Try using .loc[row_indexer,col_indexer] = value instead
See the caveats in the documentation: https://pandas.pydata.org/pandas-docs/stable/user_guide/indexing.html#returning-a-view-versus-a-copy
deceptive_practice_data['month'] = deceptive_practice_data['date'].dt.to_period('M')
# Assuming crimedf_filtered is already defined and cleaned
# K-means clustering
coords = crimedf_filtered[['latitude', 'longitude']]
kmeans = KMeans(n_clusters=5, random_state=0).fit(coords)
crimedf_filtered['cluster'] = kmeans.labels_
# Plotting clusters with a legend
plt.figure(figsize=(10, 6))
scatter = plt.scatter(crimedf_filtered['longitude'], crimedf_filtered['latitude'],
c=crimedf_filtered['cluster'], cmap='viridis', label=crimedf_filtered['cluster'])
# Create a legend
plt.legend(*scatter.legend_elements(), title="Clusters")
plt.title('Crime Clusters in Chicago')
plt.xlabel('Longitude')
plt.ylabel('Latitude')
plt.show()
- Cluster 0: This is one group or 'cluster' of crime incidents as identified by the K-means algorithm. All points in this cluster are more similar to each other (in terms of their geographical location - latitude and longitude) than they are to points in other clusters.
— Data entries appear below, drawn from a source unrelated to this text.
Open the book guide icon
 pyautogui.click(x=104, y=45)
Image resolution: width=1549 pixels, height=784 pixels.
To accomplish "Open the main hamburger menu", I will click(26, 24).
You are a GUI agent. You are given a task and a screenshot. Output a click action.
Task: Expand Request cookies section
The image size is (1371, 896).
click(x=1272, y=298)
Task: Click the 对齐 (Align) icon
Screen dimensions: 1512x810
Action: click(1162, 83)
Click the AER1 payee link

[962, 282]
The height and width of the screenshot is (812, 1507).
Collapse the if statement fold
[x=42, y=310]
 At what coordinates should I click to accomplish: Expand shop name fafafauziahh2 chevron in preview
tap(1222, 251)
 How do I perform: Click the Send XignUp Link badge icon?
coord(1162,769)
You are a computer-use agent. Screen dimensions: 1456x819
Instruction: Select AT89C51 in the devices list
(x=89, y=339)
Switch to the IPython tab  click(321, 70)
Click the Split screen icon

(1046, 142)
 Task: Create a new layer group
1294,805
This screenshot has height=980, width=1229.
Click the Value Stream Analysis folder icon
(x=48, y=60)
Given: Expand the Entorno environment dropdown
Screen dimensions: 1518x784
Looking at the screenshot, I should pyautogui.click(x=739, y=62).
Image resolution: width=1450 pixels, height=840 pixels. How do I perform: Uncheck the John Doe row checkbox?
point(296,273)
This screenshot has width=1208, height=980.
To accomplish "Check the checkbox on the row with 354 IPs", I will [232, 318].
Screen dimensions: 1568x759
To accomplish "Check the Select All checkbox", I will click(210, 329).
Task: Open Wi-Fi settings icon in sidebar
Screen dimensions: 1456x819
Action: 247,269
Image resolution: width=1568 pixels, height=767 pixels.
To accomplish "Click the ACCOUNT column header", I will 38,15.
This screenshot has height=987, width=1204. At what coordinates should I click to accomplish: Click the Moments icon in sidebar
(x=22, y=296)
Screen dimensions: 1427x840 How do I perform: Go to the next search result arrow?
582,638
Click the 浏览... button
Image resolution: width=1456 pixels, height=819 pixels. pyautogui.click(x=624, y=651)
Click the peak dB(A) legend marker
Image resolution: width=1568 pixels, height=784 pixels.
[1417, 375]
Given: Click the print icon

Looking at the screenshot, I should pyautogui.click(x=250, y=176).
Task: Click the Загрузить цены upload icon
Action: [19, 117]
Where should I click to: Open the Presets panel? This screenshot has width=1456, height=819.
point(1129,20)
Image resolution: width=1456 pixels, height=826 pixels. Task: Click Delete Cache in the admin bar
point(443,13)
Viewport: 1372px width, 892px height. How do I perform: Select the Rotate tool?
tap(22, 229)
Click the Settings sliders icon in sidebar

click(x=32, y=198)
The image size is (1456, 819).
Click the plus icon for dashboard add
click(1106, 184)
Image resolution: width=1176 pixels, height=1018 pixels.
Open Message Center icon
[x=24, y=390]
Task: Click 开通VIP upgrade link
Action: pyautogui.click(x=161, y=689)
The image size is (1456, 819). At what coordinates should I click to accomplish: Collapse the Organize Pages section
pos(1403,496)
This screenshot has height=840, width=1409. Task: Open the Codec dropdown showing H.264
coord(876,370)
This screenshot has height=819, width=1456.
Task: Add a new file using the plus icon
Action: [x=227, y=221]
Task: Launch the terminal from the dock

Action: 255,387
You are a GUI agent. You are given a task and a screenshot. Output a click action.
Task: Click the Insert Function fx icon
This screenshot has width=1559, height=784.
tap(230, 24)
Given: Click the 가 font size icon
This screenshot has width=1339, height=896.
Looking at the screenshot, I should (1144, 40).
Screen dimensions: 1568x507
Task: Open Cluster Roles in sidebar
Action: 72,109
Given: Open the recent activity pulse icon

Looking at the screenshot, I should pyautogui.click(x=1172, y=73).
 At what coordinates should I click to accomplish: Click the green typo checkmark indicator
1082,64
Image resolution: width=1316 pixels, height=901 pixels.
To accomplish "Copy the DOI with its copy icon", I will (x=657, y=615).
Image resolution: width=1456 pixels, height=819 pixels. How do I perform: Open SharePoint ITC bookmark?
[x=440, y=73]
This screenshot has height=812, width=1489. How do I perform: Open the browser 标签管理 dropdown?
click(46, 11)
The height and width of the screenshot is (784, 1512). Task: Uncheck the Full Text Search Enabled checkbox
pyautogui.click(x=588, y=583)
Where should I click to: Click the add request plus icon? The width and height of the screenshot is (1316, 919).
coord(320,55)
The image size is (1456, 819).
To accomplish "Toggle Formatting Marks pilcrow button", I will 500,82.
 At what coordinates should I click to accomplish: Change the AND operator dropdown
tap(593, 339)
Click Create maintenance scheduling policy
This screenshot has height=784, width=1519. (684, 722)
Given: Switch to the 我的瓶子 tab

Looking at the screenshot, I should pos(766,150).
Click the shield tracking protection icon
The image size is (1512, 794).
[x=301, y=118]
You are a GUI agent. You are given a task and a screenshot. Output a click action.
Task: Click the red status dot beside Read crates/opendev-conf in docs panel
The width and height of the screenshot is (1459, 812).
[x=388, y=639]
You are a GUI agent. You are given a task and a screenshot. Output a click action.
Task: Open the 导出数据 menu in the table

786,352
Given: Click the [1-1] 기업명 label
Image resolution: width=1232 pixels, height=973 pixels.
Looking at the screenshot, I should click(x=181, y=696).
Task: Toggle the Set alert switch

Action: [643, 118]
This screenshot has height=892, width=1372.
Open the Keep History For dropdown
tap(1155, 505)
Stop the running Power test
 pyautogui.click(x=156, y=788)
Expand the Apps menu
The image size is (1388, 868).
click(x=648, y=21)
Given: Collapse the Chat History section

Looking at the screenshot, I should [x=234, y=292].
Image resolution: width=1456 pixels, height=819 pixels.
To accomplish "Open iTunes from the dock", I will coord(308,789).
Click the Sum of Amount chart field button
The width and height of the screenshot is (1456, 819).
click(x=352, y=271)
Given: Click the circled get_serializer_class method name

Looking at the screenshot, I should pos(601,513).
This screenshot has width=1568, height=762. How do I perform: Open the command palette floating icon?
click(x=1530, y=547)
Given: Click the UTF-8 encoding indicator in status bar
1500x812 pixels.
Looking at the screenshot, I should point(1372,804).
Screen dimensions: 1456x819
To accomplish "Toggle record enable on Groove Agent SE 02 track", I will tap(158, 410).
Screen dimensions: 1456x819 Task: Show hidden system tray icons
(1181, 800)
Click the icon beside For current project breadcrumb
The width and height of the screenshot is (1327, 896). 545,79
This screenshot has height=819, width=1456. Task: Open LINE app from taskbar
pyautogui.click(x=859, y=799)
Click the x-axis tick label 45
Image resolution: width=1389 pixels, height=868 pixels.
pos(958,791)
- Cluster 1: This represents a different group of crime incidents, again grouped based on their proximity to each other.
- Clusters 2, 3, and 4: Similarly, these labels represent additional groups of crime incidents.
The goal of this clustering is to identify 'hotspots' of crime in Chicago based on geographical data. Each cluster represents a geographical area where crimes have occurred with higher density compared to other areas. By examining these clusters, you can gain insights into which areas require more attention or resources for crime prevention and law enforcement.
The more dense the crime for specific location translates to more law enforcement in that area by targeting the top 5 crimes mentioned before.